Только 6 апреля 1522 года «Тринидад» покинул гавань. Капитаном был избран Эспиноса, который распорядился загрузить полный трюм гвоздики — 1000 квинталов, — чего было достаточно, чтобы окупить всю экспедицию. Штурманом был Хуан Батиста Пунсороль, сменивший Карвалью, скончавшегося 14 февраля. На Тидоре осталось четверо испанцев в торговой фактории. Купцы-индийцы продолжали информировать, что португальская армада получила приказ пресечь кастильское присутствие на Молукках. Эспиноса проложил курс на Филиппинское море, на островах которого предстояло запастись провизией. Однако никто не мог знать режима ветров в Тихом океане, вдобавок, начался сезон муссонов. Через десять дней беспрерывных ливней и штормов судно добралось до Воровских островов. Там попросил высадить его тяжело больной Гонсало де Виго, а ещё трое матросов дезертировали. Добравшись до 42-й северной параллели, «Тринидад» столкнулся с непрерывными штормами, а команда была почти поголовно больна цингой. Двенадцать дней не было возможности развести огонь на камбузе и приготовить горячую пищу. Спустя семь месяцев измученная команда вернулась на Молукки. Там оказалось, что португальские каратели прибыли на Тидоре ещё 13 мая. Ими командовал Антониу ди Бриту, назначенный губернатором Островов Пряностей. Четверо испанцев в фактории были арестованы. Эспиноса принял ошибочное решение довериться ди Бриту, отправив ему письмо, и жалуясь на плачевное состояние команды[186][187].
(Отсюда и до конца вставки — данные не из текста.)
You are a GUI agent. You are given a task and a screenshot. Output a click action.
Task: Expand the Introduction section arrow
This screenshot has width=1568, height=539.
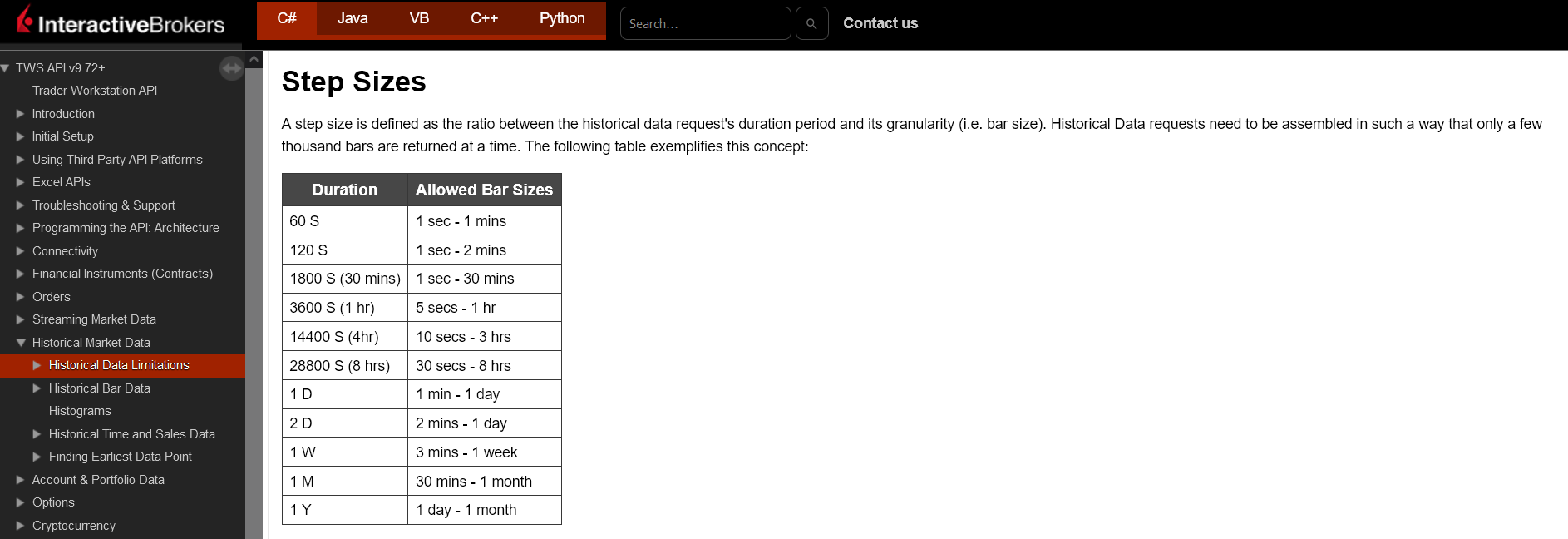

Раскрыв своё пребывание на острове Бенаконору, Эспиноса стал жертвой португальцев, которые взяли корабль на абордаж. «Тринидад» с остатками его команды был приведён на Тернате, где Бриту изъял судовую документацию, вооружение и навигационные приборы. Были сняты снасти и паруса, и в результате в январе 1523 года судно затонуло со всем грузом, а затем было разбито штормами. Португальцам достался журнал штурмана Андреса де Сан-Мартина. Педру ди Лороза был обезглавлен как изменник, испанцев оставили на каторге, рассудив, что они умрут от тяжёлого тропического климата. Боцман и плотник были насильно взяты на португальскую службу — на строительство форта на Тернате, часть древесины для которого и артиллерия были извлечены с места крушения «Тринидада»[188][189].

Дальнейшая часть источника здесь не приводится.